Lmfao that's like a years' gains. Every single member on this forum or any other has never made a legit half as impressive transformation. Is this guy Jesus?

Its either seriously enhanced with photoshop etc or just not legit, even with a huge drug protocol.

Whats the supposed weight before and after, I will literally die if it's natural as well.
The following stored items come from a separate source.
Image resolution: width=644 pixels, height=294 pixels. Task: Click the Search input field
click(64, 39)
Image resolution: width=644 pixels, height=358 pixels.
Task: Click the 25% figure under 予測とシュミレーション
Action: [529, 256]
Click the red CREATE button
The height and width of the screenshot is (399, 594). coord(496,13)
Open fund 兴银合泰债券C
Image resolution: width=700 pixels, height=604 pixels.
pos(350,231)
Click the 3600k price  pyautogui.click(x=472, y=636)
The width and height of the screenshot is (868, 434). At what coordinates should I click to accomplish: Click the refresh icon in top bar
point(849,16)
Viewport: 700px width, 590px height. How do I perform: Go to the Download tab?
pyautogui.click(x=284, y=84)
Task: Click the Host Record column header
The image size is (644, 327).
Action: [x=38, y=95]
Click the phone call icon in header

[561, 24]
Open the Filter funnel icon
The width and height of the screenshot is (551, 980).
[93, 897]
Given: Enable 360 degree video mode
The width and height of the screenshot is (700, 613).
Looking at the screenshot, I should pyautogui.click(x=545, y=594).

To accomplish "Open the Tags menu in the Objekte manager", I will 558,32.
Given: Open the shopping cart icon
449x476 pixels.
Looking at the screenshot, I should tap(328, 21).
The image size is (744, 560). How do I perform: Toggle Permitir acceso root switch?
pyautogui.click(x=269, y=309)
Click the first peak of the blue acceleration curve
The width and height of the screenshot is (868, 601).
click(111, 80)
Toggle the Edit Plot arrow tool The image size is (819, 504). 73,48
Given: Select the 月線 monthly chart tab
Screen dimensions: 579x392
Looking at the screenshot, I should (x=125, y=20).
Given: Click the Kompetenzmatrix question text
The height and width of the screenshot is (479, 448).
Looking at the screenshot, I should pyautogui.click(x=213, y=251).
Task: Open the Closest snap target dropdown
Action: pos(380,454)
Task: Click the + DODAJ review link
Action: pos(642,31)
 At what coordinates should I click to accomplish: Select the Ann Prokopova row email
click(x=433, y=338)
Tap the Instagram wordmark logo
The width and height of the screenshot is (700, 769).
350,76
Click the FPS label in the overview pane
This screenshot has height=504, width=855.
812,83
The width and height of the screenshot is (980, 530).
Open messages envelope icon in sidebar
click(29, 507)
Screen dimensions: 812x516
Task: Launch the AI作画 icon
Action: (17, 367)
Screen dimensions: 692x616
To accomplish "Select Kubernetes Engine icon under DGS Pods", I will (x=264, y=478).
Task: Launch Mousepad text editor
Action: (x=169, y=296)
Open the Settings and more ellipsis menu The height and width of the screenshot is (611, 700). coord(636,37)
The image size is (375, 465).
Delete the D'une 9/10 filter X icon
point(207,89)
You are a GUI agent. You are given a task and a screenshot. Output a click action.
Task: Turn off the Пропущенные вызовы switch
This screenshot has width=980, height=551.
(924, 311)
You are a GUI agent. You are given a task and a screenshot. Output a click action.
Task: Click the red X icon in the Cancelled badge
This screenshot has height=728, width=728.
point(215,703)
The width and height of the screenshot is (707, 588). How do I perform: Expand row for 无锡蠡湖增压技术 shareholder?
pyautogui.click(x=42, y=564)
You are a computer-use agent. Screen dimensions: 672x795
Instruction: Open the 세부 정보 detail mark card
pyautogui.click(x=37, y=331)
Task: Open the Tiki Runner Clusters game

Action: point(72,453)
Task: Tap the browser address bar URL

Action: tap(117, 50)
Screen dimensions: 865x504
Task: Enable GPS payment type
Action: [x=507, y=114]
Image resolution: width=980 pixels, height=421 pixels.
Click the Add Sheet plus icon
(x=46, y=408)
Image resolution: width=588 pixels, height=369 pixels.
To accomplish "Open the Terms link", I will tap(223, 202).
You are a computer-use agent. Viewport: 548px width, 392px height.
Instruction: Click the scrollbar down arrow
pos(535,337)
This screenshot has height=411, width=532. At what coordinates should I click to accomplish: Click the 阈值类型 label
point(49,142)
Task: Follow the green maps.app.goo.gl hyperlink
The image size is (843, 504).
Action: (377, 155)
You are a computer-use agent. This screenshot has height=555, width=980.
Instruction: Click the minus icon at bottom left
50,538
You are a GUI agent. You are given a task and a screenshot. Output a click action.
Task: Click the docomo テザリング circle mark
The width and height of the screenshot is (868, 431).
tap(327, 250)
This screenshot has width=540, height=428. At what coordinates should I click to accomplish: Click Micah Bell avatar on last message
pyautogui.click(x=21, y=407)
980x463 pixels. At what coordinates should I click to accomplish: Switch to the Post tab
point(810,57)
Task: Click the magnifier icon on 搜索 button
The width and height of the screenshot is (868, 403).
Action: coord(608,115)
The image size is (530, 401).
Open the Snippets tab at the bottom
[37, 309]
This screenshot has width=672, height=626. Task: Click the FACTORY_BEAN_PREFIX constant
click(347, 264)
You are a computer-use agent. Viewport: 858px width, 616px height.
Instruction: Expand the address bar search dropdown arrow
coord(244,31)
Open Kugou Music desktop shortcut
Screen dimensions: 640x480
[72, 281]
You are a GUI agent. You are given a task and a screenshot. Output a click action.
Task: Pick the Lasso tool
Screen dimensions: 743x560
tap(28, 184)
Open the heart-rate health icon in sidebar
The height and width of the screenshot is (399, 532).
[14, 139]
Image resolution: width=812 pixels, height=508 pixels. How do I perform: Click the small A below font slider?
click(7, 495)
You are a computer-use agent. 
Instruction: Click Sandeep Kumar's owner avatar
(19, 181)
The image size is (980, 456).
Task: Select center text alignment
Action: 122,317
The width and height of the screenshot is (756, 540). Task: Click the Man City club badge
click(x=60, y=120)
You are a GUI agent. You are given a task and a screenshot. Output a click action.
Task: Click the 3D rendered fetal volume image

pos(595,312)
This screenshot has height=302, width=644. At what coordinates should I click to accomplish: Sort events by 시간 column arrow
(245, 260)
Stop trolling everyone.


----------



## BLUE(UK) (Jan 9, 2008)

Drogon said:


> Because he looks so have put on 20lbs of muscle, lost 25lbs of fat, spent 5 days frying in cooking oil and grew veins out of veins.
> 
> you admit yourself people underestimate how much you have to lose to get lean. You're telling me he got that lean and also what seems to have been doubled his muscle mass?
> 
> ...


 If he's already been there and then gone off the rails completely, filled with water/bloat, took first pic, then dieted hard with a good cycle with plenty of Tren, it's doable.

I can change quite a bit in 12 weeks without drugs but I must admit I feel like crap so I don't do it.


----------



## Fluke82 (Sep 10, 2015)

BLUE(UK) said:


> If he's already been there and then gone off the rails completely, filled with water/bloat, took first pic, then dieted hard with a good cycle with plenty of Tren, it's doable.
> 
> I can change quite a bit in 12 weeks without drugs but I must admit I feel like crap so I don't do it.


 Look...There are people with fantastic genetics, the best nearly.

Take @DLTBB for example, who imo is the most impressive guy on this forum in terms of aesthetics, physique and condition.

now @DLTBB has been blasting and cruising for what 2/3 years using tren for maybe 70% of that time?

Aparently this guys' "12 week transformation" is legit yet he's made the same gains as @DLTBB does in a year :lol: . Are you fvcking joking me?

@banzi says PT's are snake oil etc, letting people believe this is achievable is just as bad imo.


----------



## BLUE(UK) (Jan 9, 2008)

Drogon said:


> Look...There are people with fantastic genetics, the best nearly.
> 
> Take @DLTBB for example, who imo is the most impressive guy on this forum in terms of aesthetics, physique and condition.
> 
> ...


 Think of a top bodybuilder who took 6months off per year but still competed in the Olympia.

Muscle memory works very well.

Take 6months off and then come back going 100% and see how long it takes to get to where you are.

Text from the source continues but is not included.